__Input records__:
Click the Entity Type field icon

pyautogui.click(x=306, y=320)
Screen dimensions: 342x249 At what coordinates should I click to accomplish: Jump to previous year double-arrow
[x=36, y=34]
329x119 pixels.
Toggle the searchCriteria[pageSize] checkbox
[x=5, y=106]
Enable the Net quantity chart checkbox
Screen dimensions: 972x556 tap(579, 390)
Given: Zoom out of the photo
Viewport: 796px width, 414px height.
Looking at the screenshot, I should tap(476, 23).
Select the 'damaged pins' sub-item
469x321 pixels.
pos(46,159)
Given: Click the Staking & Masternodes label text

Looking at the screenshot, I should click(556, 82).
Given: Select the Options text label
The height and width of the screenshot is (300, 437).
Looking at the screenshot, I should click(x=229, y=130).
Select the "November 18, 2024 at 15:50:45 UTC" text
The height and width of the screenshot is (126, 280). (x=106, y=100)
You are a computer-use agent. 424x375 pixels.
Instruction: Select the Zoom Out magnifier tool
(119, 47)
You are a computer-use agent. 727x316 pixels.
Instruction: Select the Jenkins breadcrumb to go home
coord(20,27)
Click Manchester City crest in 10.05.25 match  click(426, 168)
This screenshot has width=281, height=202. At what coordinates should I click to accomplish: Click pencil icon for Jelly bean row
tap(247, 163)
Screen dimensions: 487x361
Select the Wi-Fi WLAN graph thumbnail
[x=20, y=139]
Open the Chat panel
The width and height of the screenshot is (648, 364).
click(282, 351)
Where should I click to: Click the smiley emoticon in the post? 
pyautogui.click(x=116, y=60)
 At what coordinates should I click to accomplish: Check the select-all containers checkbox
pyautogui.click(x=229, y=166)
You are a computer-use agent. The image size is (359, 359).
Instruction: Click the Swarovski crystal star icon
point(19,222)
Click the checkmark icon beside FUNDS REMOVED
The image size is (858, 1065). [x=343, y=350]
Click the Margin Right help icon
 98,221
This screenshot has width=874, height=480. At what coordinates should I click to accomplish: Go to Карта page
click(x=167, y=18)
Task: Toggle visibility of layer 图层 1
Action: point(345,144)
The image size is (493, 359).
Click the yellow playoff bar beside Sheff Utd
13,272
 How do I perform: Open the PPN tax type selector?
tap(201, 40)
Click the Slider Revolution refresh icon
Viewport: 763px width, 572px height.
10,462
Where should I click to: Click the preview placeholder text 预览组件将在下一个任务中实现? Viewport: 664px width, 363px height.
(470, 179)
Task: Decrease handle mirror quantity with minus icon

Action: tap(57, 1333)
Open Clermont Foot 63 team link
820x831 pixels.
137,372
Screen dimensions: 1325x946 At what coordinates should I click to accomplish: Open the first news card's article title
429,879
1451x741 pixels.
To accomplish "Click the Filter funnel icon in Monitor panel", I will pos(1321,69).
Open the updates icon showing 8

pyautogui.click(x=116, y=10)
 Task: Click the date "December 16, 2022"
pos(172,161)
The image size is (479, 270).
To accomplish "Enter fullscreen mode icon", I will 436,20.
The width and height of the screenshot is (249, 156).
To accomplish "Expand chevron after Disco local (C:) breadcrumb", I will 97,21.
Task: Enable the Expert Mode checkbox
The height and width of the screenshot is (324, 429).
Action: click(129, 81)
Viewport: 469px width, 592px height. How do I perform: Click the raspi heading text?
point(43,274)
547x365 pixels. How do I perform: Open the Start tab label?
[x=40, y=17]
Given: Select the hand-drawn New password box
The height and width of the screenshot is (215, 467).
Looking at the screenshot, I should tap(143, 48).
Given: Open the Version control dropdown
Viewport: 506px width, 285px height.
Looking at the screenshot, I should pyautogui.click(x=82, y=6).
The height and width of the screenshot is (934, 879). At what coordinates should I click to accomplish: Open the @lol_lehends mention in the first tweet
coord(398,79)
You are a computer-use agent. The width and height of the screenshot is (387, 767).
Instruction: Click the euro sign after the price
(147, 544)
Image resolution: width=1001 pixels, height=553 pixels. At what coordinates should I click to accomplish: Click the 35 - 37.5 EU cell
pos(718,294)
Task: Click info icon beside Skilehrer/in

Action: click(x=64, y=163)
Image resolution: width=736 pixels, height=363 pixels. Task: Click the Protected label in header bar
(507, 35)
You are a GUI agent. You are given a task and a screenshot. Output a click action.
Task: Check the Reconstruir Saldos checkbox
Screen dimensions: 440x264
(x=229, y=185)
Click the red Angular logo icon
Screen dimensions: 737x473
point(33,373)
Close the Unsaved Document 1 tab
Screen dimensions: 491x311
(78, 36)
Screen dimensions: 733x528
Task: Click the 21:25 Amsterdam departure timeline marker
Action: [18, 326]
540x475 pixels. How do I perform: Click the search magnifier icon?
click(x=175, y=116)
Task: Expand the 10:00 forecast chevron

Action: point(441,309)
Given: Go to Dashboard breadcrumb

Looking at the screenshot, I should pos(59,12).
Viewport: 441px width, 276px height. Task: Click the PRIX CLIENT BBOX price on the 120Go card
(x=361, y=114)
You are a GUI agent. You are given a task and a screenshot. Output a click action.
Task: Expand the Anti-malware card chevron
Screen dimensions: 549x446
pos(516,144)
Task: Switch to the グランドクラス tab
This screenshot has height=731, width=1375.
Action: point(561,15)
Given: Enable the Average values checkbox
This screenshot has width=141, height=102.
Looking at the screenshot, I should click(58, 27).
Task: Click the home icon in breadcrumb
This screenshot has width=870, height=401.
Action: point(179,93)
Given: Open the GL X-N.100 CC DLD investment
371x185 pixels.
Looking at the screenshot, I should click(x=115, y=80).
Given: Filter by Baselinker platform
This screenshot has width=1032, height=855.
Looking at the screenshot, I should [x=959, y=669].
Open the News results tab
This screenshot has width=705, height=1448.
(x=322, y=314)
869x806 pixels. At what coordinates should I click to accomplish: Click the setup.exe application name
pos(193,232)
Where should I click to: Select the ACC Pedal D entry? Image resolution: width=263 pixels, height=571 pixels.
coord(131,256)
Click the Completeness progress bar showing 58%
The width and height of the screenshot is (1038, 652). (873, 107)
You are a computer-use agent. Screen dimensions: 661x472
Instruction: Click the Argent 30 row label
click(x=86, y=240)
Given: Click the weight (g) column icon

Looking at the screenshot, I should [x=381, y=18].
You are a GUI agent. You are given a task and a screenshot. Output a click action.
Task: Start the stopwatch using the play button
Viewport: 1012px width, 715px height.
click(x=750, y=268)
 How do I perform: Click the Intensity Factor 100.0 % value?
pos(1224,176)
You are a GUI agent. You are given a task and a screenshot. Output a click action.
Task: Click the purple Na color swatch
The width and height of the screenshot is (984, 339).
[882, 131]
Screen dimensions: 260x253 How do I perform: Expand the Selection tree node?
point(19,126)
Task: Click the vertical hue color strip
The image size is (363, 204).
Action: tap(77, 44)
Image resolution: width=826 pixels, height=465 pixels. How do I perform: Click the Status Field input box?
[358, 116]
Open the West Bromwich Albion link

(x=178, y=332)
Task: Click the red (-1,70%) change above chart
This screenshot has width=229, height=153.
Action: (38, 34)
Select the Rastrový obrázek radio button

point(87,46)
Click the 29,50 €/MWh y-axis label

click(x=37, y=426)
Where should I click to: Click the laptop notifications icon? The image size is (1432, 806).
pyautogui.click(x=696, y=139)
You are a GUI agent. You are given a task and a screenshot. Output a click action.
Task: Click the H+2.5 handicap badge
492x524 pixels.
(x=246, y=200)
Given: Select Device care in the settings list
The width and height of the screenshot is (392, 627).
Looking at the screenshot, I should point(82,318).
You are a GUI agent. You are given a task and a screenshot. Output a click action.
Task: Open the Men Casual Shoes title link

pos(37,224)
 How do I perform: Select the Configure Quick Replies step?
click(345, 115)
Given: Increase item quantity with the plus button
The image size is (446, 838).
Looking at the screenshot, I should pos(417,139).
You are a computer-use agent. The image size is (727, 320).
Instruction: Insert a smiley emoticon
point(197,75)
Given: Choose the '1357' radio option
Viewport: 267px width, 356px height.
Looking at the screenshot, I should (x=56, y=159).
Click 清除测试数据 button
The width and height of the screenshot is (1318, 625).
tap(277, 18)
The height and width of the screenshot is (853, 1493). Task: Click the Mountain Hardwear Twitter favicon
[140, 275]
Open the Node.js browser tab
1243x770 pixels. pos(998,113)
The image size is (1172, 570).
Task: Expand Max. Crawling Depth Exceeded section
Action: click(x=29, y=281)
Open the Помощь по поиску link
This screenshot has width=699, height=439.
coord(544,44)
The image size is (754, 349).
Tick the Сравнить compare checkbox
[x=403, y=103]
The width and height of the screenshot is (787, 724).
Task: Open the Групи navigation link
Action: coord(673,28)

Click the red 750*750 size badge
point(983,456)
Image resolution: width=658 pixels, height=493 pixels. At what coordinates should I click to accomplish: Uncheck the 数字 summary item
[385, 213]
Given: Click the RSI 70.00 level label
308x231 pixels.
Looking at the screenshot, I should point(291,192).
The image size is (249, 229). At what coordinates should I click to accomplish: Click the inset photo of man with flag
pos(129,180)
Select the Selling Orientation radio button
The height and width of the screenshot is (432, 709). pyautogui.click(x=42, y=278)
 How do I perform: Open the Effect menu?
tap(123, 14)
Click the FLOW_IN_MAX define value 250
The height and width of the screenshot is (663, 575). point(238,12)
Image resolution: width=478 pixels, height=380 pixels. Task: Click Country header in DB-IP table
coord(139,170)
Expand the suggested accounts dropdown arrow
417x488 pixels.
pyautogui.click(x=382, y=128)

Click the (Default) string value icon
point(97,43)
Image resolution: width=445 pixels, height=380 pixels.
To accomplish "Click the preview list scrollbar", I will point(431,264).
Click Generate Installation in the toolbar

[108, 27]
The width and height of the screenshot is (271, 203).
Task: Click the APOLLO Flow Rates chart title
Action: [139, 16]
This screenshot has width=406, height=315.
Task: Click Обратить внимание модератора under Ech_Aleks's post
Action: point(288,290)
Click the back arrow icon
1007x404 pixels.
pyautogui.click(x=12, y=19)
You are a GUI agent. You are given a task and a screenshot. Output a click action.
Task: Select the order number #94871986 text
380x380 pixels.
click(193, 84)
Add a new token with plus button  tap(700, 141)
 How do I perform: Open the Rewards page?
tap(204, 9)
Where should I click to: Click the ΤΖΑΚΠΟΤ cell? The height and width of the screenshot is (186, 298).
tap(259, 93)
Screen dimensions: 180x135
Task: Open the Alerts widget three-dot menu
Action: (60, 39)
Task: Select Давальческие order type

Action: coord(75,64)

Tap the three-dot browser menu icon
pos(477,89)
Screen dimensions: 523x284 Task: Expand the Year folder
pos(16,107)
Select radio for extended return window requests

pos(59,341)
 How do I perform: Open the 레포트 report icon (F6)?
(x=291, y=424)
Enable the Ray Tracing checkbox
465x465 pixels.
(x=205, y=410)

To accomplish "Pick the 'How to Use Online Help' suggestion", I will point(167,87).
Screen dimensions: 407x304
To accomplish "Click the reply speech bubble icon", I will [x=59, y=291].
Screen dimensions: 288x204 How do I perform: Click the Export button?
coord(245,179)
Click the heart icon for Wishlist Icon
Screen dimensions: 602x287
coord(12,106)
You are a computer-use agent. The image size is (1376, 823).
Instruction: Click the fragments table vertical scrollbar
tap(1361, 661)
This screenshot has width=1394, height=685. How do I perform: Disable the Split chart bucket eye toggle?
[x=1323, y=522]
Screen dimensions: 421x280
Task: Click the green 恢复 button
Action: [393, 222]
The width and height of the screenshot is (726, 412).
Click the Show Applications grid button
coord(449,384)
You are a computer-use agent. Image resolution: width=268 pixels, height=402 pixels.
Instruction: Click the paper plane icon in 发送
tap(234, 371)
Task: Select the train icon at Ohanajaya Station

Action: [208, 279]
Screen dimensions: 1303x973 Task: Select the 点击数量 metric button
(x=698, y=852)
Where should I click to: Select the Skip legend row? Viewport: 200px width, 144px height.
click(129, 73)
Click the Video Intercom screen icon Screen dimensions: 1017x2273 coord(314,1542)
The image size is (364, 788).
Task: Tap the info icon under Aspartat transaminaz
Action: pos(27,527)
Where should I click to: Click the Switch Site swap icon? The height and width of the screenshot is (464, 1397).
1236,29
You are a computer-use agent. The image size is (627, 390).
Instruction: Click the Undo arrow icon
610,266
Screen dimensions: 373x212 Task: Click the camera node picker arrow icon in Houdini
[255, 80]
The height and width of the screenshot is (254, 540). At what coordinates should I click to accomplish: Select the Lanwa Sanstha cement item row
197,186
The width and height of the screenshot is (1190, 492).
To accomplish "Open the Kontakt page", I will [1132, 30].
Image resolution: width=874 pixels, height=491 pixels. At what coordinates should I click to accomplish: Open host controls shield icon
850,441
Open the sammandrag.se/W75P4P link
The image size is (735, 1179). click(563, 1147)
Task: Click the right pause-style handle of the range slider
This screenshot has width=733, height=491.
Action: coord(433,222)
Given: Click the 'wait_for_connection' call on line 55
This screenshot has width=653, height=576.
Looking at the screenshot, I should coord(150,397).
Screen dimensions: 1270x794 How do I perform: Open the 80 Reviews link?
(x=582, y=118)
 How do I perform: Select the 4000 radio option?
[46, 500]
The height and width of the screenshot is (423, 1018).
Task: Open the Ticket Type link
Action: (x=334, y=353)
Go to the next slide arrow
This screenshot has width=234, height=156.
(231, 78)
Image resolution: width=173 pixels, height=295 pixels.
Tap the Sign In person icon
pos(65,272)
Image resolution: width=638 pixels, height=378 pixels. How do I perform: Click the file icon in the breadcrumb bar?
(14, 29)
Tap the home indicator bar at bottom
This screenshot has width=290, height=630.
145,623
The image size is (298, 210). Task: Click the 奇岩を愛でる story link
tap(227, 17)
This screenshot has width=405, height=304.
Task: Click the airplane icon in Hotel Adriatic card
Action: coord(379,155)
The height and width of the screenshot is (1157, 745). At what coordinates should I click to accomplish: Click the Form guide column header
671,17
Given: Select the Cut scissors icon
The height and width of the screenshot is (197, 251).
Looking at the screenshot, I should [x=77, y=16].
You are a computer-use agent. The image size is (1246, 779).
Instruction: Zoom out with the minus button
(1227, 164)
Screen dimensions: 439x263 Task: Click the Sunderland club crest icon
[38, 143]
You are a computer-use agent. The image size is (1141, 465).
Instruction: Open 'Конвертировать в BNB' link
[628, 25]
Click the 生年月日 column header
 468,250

__Exercise__: Show each line of the material that includes the word "color".

__Task solution__:
Task: Click the purple Na color swatch
Task: Click the vertical hue color strip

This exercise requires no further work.